We hit a trough, and I smacked my head against the roof. “Yeah.”

His hands still on the wheel, he said, “Use the radio. Tell them to call for backup.” He had a portable radio wedged under his thigh. I grabbed it, keyed the mike, and said, “This is a police emergency. Call the cops and tell them we have an officer down and are in pursuit. We need assistance.”

The laconic reply was, “Got that. VSP’s already been notified.”

Ahead of us, Freund leapt onto the roadway and fishtailed toward the parking lots. Moments later, with a sickening crunch from underneath, we did the same. Sean let out a yell and hit the gas.

“This thing going to hold together?” I shouted, grabbing the dash.

“Hell if I know, but I’ve always wanted to open ’er up.”
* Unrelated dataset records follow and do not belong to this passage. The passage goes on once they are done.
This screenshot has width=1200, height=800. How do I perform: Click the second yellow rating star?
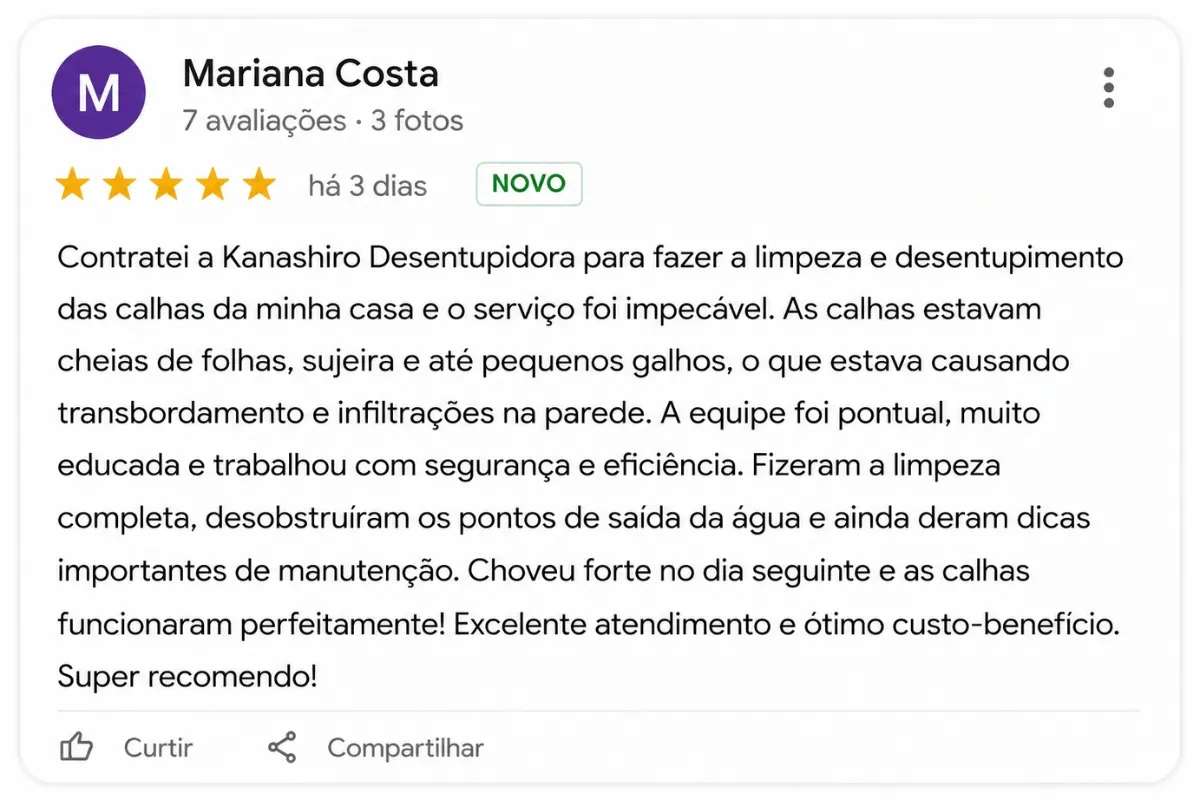pos(118,185)
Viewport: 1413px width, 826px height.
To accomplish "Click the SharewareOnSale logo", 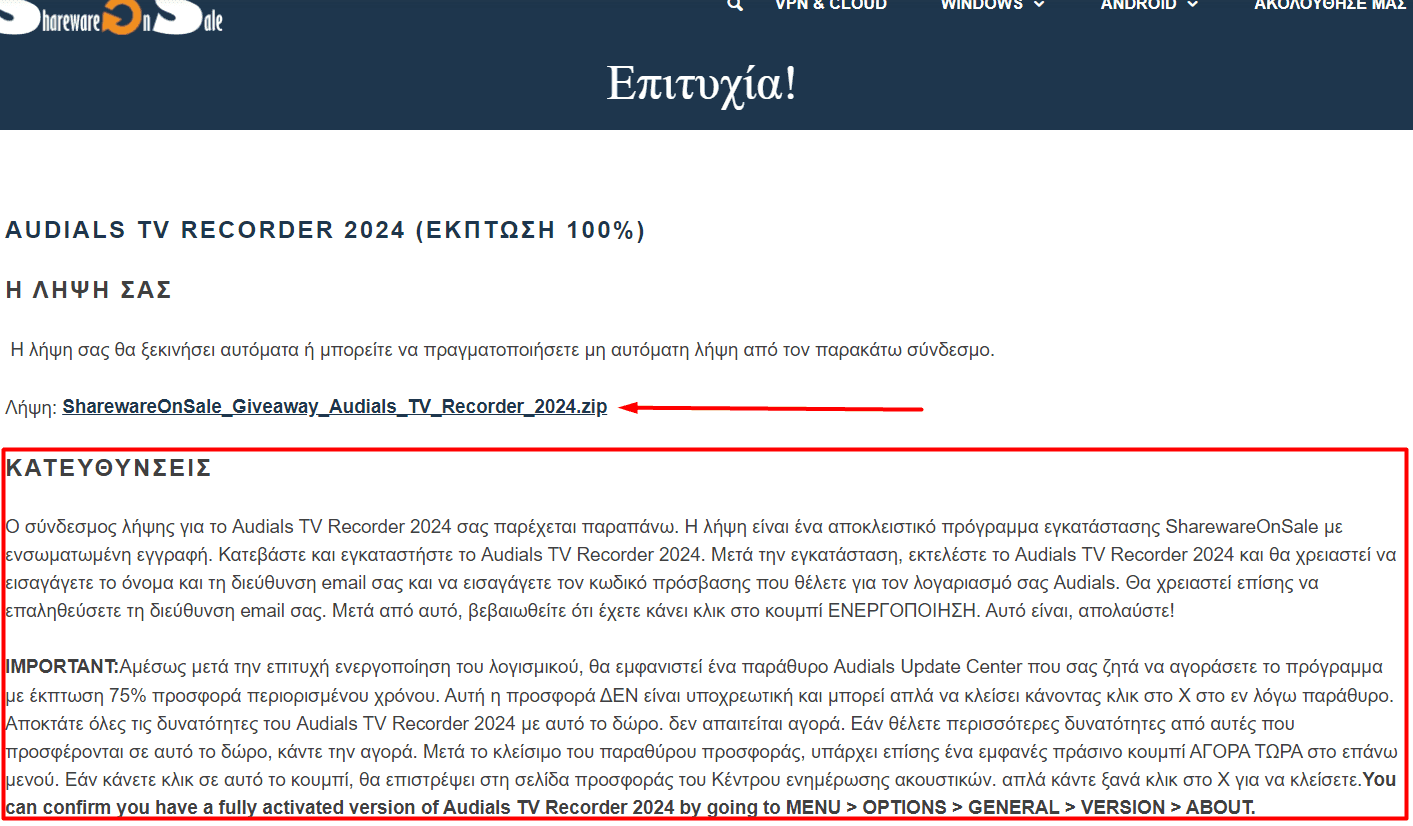I will [111, 17].

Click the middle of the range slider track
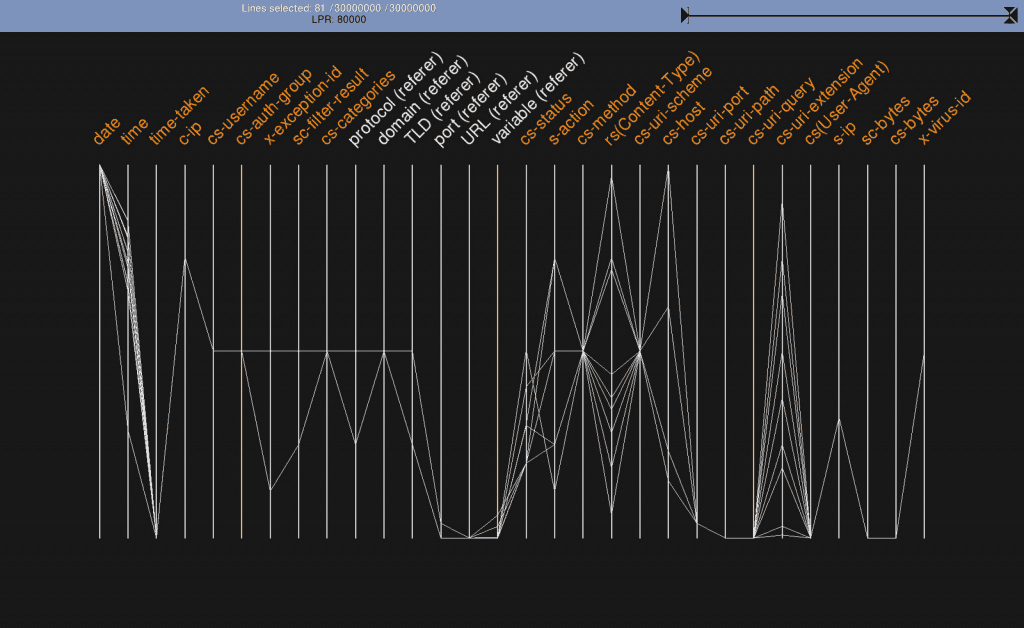pyautogui.click(x=848, y=15)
We barreled down between a row of parked cars, grateful to be on a smoother surface, even if it was still dirt. I kept my fingers crossed no pedestrians would suddenly appear. In the straightaway, Walter widened the gap between us.

“Don’t worry about him losin’ us,” Sean declared.

“Why not?” I asked skeptically.

“’Cause he won’t be able to turn right worth shit.”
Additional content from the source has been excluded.